* _What you need to do_
The number of lines with the string "under" in the listing below is all that should be reported.

* _Record set_

= = = =

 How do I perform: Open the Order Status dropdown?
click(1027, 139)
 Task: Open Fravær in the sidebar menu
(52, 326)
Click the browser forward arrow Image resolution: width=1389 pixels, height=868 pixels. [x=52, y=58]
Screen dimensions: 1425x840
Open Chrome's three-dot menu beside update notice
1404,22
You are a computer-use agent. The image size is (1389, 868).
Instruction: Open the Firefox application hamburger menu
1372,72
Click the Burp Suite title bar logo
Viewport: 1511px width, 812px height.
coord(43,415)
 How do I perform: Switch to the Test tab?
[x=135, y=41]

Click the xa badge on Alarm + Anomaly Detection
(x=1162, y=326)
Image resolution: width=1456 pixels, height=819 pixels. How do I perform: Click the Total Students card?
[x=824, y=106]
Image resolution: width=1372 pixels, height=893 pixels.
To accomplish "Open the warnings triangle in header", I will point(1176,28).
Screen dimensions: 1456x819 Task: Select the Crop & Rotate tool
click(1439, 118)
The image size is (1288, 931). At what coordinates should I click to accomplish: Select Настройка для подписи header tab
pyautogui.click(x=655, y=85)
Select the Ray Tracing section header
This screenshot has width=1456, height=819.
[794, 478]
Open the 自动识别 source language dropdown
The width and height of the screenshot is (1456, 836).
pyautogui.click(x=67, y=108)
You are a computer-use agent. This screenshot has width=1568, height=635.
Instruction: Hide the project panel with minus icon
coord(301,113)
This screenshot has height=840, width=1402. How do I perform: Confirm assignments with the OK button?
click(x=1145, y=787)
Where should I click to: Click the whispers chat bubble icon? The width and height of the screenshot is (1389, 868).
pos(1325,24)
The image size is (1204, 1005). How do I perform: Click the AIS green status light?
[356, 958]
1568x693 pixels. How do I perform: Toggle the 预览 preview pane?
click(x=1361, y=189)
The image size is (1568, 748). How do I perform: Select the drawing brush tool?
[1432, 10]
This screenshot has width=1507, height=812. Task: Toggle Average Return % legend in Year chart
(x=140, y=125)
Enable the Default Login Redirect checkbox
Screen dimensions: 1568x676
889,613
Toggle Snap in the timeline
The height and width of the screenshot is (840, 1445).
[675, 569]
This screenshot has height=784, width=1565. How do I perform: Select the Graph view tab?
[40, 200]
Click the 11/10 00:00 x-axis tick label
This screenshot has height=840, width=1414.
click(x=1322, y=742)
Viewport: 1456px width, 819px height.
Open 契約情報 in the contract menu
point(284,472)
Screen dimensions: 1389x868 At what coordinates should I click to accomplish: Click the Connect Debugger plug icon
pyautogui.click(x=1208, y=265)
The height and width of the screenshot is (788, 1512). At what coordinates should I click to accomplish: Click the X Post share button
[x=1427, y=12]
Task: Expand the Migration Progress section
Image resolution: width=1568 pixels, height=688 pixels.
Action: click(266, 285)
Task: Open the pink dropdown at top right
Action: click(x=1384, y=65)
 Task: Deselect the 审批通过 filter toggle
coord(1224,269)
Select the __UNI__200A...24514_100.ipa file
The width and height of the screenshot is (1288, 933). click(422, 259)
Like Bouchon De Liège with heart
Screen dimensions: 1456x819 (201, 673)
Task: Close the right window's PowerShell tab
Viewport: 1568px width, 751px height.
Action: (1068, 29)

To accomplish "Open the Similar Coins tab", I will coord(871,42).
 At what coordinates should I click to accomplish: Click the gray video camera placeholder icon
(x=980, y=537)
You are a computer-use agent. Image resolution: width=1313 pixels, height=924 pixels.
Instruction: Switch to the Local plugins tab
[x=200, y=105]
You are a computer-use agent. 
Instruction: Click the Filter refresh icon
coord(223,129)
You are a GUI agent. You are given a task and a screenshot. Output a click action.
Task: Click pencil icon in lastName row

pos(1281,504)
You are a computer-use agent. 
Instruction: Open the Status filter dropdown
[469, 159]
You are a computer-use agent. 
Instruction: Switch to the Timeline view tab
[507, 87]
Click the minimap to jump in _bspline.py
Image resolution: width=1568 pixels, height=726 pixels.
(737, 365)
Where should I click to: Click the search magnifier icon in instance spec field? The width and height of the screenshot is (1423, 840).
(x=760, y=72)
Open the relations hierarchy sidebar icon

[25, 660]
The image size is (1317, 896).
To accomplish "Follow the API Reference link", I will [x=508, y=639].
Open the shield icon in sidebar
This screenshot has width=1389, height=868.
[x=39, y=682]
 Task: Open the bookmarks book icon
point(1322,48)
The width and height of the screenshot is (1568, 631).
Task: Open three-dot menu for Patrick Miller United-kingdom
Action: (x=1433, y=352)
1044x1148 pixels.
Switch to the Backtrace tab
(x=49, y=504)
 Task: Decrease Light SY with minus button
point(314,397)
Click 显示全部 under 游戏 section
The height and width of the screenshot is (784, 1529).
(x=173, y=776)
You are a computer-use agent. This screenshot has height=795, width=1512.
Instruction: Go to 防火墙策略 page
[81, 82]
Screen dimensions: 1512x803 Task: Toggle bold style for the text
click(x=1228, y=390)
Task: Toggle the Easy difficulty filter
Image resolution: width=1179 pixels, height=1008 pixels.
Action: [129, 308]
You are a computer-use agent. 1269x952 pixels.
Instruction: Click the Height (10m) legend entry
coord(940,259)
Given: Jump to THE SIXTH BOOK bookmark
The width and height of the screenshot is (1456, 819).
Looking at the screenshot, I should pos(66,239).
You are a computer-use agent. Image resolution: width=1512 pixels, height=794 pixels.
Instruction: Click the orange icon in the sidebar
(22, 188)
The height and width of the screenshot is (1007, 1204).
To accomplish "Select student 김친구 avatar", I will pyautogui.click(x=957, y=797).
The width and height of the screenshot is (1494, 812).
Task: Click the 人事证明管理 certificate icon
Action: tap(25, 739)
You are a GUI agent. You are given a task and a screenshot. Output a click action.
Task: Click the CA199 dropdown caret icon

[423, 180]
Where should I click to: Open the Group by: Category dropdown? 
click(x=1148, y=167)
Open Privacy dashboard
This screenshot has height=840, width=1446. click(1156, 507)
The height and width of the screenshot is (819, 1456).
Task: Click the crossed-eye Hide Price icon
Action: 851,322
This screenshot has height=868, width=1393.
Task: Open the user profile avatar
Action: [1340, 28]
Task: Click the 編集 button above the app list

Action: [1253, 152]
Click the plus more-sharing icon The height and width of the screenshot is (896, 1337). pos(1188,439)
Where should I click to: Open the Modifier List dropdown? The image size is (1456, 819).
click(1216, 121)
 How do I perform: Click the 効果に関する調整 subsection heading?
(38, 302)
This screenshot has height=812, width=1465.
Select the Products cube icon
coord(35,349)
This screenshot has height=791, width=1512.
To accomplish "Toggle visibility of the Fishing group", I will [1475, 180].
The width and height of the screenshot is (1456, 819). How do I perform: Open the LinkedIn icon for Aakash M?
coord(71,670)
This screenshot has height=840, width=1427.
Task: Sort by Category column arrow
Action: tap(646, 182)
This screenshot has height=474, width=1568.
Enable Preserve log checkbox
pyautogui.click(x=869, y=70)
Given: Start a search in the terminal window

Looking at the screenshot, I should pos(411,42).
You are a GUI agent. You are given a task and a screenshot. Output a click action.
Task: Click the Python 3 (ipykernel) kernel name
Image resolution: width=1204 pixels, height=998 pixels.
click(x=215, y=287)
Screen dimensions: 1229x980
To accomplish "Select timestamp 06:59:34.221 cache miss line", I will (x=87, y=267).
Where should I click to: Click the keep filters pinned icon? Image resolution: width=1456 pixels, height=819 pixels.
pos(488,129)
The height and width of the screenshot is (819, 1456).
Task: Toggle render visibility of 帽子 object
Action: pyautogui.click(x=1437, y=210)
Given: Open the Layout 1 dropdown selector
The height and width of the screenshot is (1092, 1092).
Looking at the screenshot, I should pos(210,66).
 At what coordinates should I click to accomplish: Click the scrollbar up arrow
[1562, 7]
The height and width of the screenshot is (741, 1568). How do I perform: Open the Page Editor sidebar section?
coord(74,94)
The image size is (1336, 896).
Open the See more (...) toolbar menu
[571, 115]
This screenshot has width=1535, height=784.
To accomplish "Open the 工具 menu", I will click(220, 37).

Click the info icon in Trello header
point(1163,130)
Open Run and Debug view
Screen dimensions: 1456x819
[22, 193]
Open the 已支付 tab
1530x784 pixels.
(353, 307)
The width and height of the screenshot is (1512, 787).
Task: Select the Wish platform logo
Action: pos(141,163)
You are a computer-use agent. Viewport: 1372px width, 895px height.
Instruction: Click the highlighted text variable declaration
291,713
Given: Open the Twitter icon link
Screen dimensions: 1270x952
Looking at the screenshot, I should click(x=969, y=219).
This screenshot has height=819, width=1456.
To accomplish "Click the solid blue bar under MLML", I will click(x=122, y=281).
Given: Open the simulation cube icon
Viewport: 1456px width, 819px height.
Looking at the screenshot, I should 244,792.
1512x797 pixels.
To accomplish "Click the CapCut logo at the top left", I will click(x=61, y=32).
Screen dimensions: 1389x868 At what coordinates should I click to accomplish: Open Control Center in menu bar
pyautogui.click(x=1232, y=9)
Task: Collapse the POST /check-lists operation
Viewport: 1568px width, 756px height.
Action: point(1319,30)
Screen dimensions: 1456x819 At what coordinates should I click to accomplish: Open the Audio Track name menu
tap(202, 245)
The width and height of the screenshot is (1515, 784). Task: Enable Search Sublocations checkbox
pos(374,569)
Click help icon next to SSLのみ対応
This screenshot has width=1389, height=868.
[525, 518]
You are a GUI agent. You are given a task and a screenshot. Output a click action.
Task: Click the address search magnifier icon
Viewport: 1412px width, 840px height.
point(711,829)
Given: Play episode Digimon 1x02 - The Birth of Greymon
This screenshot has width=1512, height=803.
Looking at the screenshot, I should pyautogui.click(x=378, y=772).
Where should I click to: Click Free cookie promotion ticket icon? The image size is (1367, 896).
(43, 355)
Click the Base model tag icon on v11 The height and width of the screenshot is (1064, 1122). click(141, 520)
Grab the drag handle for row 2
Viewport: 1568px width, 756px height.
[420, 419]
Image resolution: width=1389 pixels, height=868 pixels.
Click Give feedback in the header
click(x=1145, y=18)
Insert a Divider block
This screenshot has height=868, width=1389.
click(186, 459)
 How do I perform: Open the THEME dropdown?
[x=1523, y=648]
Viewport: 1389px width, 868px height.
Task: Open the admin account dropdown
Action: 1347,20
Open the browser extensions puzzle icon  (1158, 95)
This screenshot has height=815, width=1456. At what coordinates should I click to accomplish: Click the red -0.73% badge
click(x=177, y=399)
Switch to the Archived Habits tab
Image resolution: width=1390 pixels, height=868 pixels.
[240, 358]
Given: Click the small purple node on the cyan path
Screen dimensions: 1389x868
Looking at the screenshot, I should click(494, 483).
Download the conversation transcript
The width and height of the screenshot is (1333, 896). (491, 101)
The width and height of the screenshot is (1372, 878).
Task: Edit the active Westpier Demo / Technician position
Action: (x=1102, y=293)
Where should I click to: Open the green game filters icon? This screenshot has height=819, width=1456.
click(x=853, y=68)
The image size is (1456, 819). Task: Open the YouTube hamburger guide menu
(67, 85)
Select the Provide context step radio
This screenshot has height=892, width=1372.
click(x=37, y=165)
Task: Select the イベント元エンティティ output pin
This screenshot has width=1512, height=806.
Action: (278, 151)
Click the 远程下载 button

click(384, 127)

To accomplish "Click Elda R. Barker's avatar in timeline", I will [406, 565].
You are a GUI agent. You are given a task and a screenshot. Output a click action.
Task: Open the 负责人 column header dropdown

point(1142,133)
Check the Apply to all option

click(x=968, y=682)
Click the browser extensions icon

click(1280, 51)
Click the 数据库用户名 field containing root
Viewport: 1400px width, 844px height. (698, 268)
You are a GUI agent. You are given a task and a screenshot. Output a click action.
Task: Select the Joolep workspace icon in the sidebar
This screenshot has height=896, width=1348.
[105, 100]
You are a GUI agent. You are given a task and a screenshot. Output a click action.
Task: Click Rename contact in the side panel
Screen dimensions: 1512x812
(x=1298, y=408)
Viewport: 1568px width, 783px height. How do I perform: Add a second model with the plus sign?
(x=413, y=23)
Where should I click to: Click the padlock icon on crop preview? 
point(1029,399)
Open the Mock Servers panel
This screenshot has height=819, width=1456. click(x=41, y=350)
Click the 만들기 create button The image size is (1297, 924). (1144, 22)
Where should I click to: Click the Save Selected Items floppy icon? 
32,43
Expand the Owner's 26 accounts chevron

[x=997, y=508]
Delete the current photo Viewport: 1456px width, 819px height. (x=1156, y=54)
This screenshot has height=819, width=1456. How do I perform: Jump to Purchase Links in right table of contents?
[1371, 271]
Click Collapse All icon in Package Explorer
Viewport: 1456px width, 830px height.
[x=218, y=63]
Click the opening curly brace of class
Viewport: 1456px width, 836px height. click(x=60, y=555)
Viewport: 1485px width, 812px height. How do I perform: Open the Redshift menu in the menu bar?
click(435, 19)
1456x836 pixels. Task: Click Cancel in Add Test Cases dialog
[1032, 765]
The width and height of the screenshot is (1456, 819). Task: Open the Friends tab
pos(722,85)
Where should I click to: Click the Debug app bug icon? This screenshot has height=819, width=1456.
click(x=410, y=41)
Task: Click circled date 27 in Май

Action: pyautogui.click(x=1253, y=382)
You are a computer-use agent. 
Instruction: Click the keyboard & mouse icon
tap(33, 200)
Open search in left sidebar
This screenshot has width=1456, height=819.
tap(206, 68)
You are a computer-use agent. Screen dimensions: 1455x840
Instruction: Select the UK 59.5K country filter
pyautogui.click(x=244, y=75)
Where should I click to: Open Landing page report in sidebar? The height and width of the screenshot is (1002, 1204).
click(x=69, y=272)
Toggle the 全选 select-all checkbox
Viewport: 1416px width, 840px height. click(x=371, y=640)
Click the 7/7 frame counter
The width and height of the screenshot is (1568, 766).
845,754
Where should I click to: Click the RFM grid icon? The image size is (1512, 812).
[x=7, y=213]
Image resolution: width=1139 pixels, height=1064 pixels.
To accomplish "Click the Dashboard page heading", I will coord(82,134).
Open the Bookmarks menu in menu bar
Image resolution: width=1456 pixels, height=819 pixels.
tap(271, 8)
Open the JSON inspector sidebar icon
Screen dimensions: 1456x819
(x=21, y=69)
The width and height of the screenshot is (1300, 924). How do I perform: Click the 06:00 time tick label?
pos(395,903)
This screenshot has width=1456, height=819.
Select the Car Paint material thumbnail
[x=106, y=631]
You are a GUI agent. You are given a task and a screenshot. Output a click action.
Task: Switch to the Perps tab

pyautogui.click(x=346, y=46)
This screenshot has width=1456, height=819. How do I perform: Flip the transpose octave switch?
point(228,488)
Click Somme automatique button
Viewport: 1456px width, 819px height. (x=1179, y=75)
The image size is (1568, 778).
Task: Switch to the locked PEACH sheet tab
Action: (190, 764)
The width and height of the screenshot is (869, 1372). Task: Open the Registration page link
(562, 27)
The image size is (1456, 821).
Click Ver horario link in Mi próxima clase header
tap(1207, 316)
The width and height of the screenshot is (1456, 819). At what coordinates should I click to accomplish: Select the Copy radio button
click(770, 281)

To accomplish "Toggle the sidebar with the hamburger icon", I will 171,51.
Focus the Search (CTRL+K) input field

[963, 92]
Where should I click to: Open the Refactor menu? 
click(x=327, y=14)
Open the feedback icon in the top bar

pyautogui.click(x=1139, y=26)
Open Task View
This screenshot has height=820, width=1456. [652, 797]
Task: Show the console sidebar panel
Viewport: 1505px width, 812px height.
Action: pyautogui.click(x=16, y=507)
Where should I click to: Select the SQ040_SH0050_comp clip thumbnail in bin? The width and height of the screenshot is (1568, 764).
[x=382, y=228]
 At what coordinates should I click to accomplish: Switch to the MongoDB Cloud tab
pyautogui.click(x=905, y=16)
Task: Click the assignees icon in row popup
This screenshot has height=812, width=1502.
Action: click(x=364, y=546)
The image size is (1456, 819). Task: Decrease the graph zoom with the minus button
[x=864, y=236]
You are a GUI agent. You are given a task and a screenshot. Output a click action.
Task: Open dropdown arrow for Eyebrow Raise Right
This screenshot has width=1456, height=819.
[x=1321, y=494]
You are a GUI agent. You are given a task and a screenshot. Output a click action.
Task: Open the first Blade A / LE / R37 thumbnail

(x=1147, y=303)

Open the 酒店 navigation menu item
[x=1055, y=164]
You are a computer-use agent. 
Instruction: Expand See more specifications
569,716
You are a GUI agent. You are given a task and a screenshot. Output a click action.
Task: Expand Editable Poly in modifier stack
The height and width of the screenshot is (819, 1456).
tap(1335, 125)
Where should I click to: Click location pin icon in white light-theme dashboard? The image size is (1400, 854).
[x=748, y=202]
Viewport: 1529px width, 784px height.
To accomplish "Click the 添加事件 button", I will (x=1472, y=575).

= = = =

* _Finished exercise_
2